-------- Given entries --------
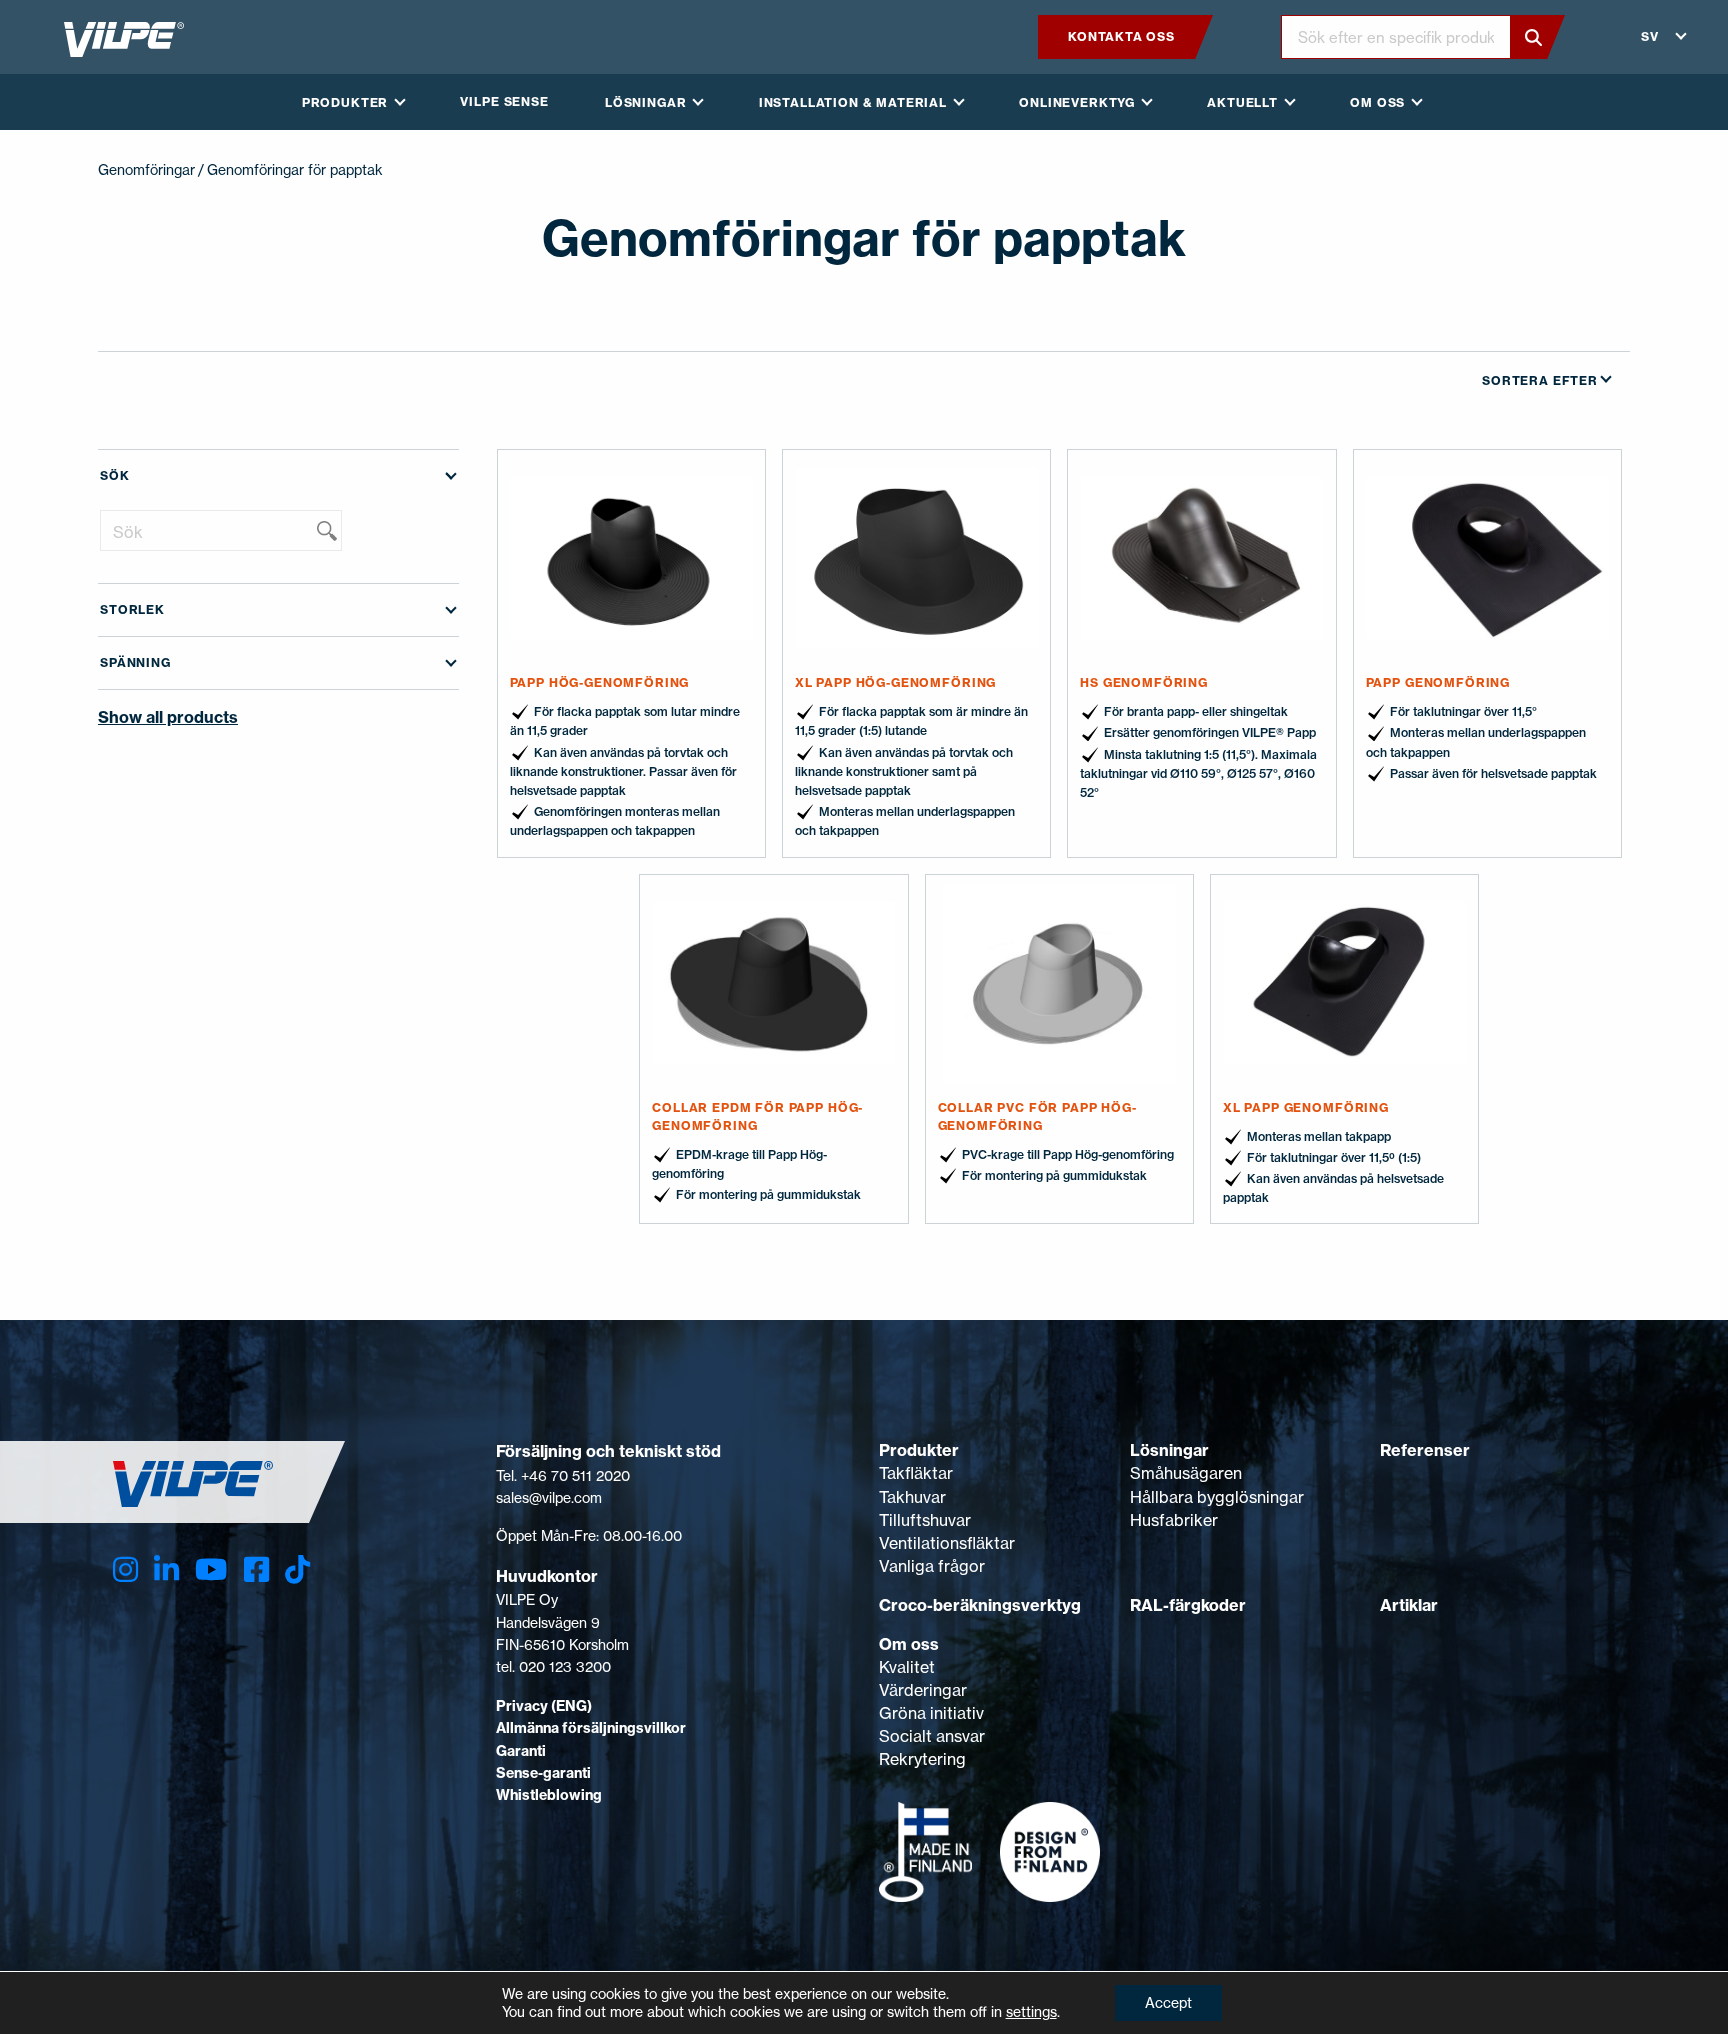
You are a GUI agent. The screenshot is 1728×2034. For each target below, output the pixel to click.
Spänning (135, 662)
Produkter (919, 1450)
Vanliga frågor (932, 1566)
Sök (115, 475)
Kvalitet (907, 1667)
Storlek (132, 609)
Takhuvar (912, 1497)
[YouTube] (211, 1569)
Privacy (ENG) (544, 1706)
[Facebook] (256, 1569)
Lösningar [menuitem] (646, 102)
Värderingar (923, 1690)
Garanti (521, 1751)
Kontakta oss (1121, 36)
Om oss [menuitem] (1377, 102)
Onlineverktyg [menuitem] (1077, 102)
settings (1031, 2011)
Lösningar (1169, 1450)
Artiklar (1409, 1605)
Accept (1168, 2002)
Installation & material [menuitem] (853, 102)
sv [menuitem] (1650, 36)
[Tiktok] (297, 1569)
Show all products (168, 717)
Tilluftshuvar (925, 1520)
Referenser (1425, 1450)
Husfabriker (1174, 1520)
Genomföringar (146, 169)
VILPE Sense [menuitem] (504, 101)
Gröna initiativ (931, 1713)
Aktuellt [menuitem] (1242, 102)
--------
Exactly the lines from the one containing "Husfabriker (1174, 1520)" through the end of the records above should be returned, with both ends kept.

Exercise answer:
Husfabriker (1174, 1520)
Genomföringar (146, 169)
VILPE Sense [menuitem] (504, 101)
Gröna initiativ (931, 1713)
Aktuellt [menuitem] (1242, 102)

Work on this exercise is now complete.